Auf ziviler Ebene fördert das ASJUPA Aktivitäten und den Austausch, liefert Informationen und organisiert Treffen. Auf Bürgerebene unterstützt es die politische Bildung und sensibilisiert über die Bedeutung der Teilnahme am Schweizer System der direkten Demokratie.

Von Worten zu Taten

Viele schöne Worte aber genügen laut Davide Wüthrich, Präsident des Auslandschweizer Jugendparlaments (ASJUPA), nicht: “Wir brauchen konkrete Fakten, um junge Menschen zur Teilnahme zu bewegen.” Seiner Meinung nach gibt es in der Tat ein Potenzial für jugendliches Interesse.

Die Feedbacks, die er nach der ersten Generalversammlung des Auslandschweizer Jugendparlaments erhalten habe, seien der Beweis dafür: Von den 130 Teilnehmern und Teilnehmerinnen seien “viele positive Rückmeldungen gekommen.
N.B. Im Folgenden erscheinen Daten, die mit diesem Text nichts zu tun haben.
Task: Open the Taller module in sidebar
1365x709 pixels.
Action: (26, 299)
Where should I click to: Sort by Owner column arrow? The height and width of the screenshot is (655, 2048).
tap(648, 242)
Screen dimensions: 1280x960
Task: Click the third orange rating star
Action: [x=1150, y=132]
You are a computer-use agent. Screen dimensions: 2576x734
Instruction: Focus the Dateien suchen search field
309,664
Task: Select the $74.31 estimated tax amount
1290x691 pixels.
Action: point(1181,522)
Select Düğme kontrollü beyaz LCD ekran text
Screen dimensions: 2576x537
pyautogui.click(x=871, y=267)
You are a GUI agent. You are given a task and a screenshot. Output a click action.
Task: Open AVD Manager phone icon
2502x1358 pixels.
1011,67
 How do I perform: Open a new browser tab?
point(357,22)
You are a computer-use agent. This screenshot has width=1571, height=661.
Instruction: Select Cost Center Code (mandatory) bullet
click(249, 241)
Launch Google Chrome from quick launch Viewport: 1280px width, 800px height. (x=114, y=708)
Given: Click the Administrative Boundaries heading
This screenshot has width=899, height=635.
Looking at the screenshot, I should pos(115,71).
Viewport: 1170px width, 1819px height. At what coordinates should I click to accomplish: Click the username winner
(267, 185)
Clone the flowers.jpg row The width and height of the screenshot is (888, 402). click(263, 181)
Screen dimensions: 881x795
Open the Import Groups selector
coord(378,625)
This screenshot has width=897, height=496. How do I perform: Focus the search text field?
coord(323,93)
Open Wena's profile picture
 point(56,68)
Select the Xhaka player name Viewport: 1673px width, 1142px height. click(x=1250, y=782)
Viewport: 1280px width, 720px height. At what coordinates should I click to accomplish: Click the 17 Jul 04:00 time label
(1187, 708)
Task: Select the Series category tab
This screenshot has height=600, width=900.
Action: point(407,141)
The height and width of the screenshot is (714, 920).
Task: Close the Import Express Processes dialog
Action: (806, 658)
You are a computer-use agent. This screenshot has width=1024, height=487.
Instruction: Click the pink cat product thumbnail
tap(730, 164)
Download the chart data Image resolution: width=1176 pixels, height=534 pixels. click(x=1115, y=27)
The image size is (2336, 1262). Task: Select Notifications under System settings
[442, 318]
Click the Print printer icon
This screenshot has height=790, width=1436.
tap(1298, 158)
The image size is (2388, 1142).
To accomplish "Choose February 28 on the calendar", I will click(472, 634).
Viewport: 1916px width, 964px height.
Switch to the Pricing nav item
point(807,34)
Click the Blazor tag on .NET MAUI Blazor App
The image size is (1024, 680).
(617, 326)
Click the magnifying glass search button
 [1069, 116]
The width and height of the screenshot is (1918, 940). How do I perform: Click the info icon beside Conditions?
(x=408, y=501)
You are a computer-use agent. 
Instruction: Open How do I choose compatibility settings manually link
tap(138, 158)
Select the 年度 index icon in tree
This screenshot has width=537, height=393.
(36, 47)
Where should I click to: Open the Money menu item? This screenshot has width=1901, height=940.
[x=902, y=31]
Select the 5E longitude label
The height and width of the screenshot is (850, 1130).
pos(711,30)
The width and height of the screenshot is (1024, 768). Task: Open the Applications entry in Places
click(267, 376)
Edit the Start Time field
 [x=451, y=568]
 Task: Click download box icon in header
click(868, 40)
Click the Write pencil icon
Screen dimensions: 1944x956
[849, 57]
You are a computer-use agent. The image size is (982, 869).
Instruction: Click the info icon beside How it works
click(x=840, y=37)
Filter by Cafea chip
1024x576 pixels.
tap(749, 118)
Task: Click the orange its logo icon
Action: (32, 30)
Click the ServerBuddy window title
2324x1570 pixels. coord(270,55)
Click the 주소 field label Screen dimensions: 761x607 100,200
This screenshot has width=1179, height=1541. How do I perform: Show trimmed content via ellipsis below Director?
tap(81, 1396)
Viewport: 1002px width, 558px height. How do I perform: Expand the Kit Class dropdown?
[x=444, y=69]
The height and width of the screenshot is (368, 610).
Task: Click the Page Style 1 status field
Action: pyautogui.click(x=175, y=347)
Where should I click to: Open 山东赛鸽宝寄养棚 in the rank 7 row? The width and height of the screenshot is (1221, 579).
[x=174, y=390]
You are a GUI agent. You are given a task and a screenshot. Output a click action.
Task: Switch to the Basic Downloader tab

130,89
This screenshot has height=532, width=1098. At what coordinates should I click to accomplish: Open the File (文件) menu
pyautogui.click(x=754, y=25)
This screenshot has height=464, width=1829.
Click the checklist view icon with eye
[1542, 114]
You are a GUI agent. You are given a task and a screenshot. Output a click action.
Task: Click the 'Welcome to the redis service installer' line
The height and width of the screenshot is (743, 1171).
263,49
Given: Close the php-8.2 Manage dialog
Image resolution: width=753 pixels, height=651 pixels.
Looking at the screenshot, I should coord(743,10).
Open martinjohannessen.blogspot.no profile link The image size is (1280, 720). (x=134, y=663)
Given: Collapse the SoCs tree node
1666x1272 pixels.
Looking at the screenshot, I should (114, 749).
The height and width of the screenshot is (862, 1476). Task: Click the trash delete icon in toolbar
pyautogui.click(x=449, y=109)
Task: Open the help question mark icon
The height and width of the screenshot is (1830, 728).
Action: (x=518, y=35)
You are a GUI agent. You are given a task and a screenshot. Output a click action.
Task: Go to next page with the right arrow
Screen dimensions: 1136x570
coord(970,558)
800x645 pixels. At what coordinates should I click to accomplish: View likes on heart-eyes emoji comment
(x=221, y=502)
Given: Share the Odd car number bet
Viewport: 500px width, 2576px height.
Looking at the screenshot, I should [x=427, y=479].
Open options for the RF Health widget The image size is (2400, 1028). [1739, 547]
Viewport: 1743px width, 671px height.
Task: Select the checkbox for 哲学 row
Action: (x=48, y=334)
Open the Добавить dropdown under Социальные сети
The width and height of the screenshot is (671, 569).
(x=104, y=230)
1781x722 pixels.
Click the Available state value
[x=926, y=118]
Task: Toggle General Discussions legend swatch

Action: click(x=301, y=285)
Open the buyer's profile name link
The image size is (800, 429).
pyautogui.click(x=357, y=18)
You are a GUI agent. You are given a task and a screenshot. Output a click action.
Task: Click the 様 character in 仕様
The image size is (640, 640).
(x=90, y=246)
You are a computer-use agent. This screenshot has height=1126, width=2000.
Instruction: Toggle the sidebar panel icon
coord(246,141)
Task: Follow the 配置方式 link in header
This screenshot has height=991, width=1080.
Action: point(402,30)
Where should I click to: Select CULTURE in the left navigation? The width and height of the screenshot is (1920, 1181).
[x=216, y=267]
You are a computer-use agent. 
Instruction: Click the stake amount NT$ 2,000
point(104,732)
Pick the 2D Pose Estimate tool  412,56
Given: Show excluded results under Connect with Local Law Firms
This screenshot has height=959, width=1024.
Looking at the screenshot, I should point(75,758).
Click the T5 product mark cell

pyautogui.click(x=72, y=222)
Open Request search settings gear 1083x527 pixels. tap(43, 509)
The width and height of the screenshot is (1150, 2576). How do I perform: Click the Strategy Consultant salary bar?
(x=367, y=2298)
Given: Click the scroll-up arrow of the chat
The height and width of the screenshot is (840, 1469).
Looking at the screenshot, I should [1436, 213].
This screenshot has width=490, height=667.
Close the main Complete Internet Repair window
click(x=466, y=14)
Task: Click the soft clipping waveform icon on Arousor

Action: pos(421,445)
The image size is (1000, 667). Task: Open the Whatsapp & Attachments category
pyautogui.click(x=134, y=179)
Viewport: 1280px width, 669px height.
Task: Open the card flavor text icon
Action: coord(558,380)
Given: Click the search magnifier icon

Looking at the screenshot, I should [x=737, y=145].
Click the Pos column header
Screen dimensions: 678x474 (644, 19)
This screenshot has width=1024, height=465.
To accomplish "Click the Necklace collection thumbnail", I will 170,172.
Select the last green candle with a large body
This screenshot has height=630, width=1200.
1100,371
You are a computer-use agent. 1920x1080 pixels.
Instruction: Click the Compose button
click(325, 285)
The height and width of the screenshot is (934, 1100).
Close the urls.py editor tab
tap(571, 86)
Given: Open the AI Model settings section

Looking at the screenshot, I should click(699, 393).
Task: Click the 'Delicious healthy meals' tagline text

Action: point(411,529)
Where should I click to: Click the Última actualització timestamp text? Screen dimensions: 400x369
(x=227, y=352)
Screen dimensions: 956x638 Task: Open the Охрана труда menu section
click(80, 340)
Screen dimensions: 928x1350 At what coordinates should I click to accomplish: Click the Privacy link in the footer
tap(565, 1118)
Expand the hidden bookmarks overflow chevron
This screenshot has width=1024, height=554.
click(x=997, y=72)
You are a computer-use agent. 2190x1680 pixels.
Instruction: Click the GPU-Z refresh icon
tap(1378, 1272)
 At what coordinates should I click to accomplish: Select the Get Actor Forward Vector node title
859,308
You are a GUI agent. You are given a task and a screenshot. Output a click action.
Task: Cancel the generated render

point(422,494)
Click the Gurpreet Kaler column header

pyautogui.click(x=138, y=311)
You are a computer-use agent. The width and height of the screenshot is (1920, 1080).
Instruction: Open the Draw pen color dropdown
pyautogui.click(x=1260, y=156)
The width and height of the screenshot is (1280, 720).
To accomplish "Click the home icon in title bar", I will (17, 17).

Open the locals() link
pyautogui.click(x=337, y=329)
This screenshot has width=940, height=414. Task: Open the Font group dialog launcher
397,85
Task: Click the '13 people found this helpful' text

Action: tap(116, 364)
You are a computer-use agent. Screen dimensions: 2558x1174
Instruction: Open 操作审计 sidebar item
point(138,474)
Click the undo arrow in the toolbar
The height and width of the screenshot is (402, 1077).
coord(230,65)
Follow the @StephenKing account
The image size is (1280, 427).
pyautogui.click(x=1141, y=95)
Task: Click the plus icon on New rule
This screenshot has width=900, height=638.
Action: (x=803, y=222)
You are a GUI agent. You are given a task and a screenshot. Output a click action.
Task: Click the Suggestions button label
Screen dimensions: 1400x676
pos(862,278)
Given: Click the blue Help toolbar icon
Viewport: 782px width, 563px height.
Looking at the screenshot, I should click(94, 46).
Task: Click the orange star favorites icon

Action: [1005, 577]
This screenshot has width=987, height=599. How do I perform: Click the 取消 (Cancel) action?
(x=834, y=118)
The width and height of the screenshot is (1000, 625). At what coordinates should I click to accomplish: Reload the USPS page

Zudem konnten wir neue Mitglieder aufnehmen”. Das ASJUPA hatte sich am 6. August anlässlich des Auslandschweizer-Kongresses in Bern getroffen.

Nun geht es darum, die notwendigen Schritte zu unternehmen, um dieses Potenzial in Bewegung zu setzen. Einen ersten konkreten Schritt machte der Auslandschweizerrat (ASR), der drei Sitze für Delegierte der Jugend freimachte. Bisher war Wüthrich, in diesem Frühling gewählt, der einzige Abgeordnete der Jugend im ASR.

“Eine Verdreifachung der Jugendvertreter ist ohne Zweifel ein tolles Zeichen. Wir fühlen uns besser anerkannt und sind uns bewusst, dass wir unsere Verantwortung wahrnehmen müssen. Somit sind wir ermutigt, uns noch mehr zu engagieren”, sagt der ASJUPA-Präsident.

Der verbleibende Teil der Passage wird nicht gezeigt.